L’alliance américaine
L’océan Pacifique est l'un des espaces où Taïwan dispose du plus de soutien, mais le changement d'alliance de l’archipel permet à la Chine de déstabiliser ses rivaux et de leur faire concurrence. Selon le directeur de l’Observatoire de l’Asie de l’Est de l’Université du Québec à Montréal, Ting-Sheng Lin : «Si les petites îles du Pacifique ont traditionnellement fait affaire avec Taïwan, c’est que les Américains les ont encouragés à le faire en apportant une aide financière importante. Alors si la Chine a décidé d’intervenir davantage actuellement, c’est parce qu'il y a un réchauffement des relations entre Taïwan et les États-Unis. La Chine veut punir Taïwan.» En janvier 2020, les Taïwanais devront aller voter, et la perte d’un allié serait très grave pour un gouvernement au pouvoir, ajoute M. Lin.

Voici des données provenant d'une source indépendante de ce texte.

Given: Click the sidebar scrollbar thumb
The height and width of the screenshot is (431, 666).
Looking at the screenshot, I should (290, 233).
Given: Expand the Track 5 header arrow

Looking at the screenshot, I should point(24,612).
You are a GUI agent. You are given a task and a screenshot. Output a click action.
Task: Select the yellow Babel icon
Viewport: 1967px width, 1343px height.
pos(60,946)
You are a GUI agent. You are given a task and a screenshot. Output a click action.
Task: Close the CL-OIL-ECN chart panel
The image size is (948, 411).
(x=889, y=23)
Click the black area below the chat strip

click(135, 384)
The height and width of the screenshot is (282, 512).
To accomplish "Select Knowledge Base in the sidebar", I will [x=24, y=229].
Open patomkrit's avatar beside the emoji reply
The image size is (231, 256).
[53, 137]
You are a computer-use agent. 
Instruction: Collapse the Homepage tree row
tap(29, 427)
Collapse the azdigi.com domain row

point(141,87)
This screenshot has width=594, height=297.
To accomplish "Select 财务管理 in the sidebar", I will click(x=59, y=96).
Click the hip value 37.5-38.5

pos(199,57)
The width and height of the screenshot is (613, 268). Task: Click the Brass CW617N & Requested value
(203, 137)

Les États-Unis reconnaissent eux aussi l'existence d’une seule Chine. Toutefois, avec la rivalité grandissante entre Washington et Pékin, les récentes décisions prises par le gouvernement de Donald Trump révèlent une stratégie de soutien envers Taïwan, afin de défendre le territoire contre les pressions chinoises. Cette réalité a commencé à se faire voir en mars 2018 à l’intérieur du Taiwan Travel Act, une loi du Congrès américain qui encourage les hauts dirigeants américains à visiter leurs homologues taïwanais. Elle s’accentue depuis juillet dernier, lorsque Washington a offert 2,2 milliards de dollars en armement à l’État insulaire pour moderniser ses équipements.
Quant à Taïwan, elle a dû assumer le choix des îles Salomon et couper tous ses liens diplomatiques avec l’archipel. Bien que ce soit un coup dur à encaisser pour Taïwan, il ne sera pas fatal. Son réseau diplomatique contribue surtout à lui donner une voix et une certaine légitimité dans les organisations multilatérales, telles que l’Organisation des Nations unies, où elle n’est toujours pas représentée. Cependant, si Taïwan a pu jouir d’une souveraineté durable jusqu’à aujourd’hui, c’est principalement grâce au soutien économique et militaire américain.